# I am learning how to post photos



## 650bill (May 23, 2011)

Hi, it's me again, 650bill. I am learning how to post photos. Not to difficult, just need to adjust size.

When you see what appears to be white globs on the plane, such as the tires and leading edges of the wings, these are being caused by the reflection from my camera.

'this is a tiney aircraft, being a small 1/72. The hardest part for me was the installation of the nose antenna's. I had to construct them and then I had no way to grab a hold or handle them, but, I finally worked it out.

The decals actually stuck, even after being somewhere around 40 years old.

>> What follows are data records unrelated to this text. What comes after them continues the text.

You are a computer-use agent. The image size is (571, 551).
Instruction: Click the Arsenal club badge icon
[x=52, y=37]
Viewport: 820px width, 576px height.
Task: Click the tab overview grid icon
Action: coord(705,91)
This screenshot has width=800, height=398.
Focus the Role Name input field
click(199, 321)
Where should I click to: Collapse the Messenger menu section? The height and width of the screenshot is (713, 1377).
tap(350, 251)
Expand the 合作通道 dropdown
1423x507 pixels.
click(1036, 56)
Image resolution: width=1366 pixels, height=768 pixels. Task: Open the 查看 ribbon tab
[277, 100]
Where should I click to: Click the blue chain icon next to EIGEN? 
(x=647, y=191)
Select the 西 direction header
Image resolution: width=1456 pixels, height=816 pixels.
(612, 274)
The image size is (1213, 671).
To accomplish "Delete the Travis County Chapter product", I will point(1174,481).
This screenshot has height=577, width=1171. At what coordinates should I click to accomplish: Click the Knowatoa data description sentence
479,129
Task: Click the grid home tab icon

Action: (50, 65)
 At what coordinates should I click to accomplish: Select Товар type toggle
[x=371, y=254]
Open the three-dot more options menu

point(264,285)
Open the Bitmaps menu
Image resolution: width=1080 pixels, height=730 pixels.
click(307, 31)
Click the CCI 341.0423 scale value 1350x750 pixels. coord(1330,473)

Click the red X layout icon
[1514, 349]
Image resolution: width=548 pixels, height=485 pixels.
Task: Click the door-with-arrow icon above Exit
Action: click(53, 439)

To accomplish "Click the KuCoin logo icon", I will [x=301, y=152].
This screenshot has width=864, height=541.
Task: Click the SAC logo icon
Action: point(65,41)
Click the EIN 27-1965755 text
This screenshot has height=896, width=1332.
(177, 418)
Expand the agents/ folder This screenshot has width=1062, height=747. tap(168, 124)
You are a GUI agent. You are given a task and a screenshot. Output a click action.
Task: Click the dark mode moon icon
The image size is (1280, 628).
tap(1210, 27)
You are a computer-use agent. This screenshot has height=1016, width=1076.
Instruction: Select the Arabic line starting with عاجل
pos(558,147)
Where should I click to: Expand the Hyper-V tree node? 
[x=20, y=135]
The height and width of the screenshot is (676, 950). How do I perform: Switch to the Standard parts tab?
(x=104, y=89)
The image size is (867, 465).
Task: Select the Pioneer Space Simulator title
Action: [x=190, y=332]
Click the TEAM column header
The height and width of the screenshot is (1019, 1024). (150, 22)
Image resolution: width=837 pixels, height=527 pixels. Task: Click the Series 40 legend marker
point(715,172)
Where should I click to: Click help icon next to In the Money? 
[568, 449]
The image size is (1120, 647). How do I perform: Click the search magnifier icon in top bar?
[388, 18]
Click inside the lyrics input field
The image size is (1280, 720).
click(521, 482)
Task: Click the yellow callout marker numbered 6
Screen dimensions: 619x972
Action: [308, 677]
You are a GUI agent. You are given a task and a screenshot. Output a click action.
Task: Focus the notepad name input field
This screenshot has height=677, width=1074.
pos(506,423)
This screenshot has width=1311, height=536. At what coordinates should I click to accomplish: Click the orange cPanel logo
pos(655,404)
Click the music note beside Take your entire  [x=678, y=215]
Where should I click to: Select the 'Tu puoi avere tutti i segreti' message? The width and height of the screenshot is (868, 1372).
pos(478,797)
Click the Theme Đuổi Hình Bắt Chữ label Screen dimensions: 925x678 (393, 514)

My next build, which is underway, should be better than this one. Thanks for looking. 650bill


----------



## Medic17 (Jul 25, 2010)

I have a Airfix 1/72 110 on my shelf ( I went click happy over the winter, buying a lot of 1:72 airfix from squadron). Its 3 up in the roatation after I finish my B-29, get married (Oct) and put up dry wall in my model room (new house), not sure if the kit has a radar option, but I will have to fabricate it if it doesnt. Well done, keep up the good work.! Medic


----------



## s.moe (Jul 18, 2011)

650bill....s.moe,here....Great job on your nightfighter,I always have liked the German Bf 110's airframe.And as for your pic's they're great...I'm still trying to figure out how to shoot mine and post pic's......Keep building'em and showing'em....s.moe.....out.


----------